Centre to Empower All Survivors of Exploitation and Trafficking
- Abbreviation: C.E.A.S.E.
- Formation: 1997 (P.A.A.F.E.) 2011 (Renamed)
- Type: Not-for-profit, charitable organization
- Location: Edmonton, Canada;
- Website: www.ceasenow.org

= Centre to Empower All Survivors of Exploitation and Trafficking =

Canadian non-profit organization

The Centre to Empower All Survivors of Exploitation and Trafficking is a non-profit organization in Edmonton, Alberta, Canada.

== History ==
The Centre to Empower All Survivors of Exploitation (CEASE) and Trafficking was formerly named the Centre to End All Sexual Exploitation and before that the Prostitution Awareness and Action Foundation of Edmonton (PAAFE). In April 2011, CEASE replaced PAAFE. Kate Quinn has been the executive director of CEASE since 2011.

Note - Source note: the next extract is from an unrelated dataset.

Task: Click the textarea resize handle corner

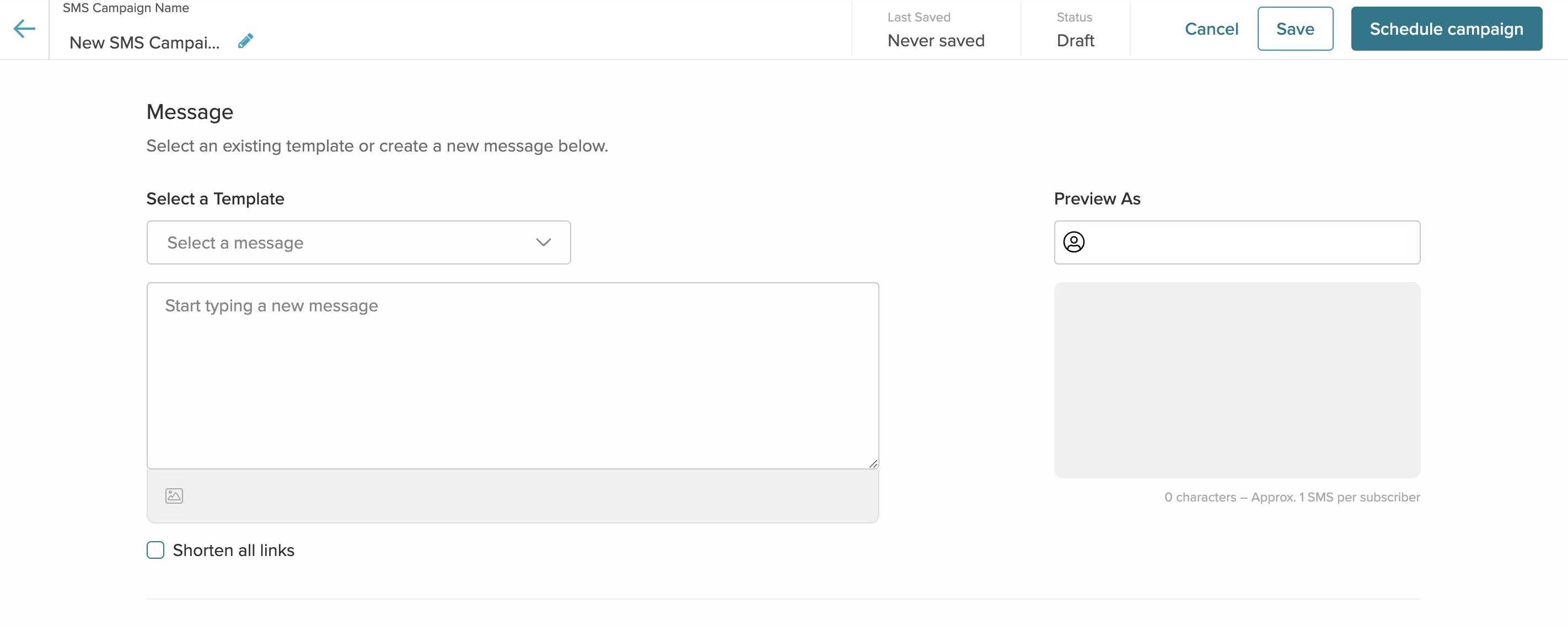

In the early 1990s, the City of Edmonton formed an organization named Communities for Controlled Prostitution, which was later renamed Communities for Changing Prostitution. Because of widespread prostitution in the Edmonton neighborhoods of Boyle Street and McCauley, the police chief of the City of Edmonton declared 1992 "The Year of The John." Mayor Jan Reimer and Police Chief Doug McNally subsequently launched the Action Group on Prostitution and the Mayor's Safer Cities Advisory Committee expanded to include Communities for Changing Prostitution. At this time, several Edmonton streets were converted to one-way travel in an attempt to restrict circling vehicles.

== Programs ==
In 1996, the City of Edmonton launched its Prostitution Offender Program (“John School”) which is now called STOP: Sex Trade Offender Program. CEASE continues to coordinate the Sex Trade Offender Program and manage the funds generated by the program.

== Activity ==
CEASE follows three strategies: heal the harm; build for the future; and champion social equality. The organization offers trauma recovery counselling sessions, peer support, education, ensuring survivors' income stability, and testification in court against offenders.

== Events ==
Each year, the Centre to Empower All Survivors of Exploitation and Trafficking hosts the Men of Honour ceremony, which recognizes men in society who show exemplary leadership to end gender discrimination and violence. For example: Mark Huyser-Wierenga and Amarjeet Sohi received the award in 2014 and 2015 respectively.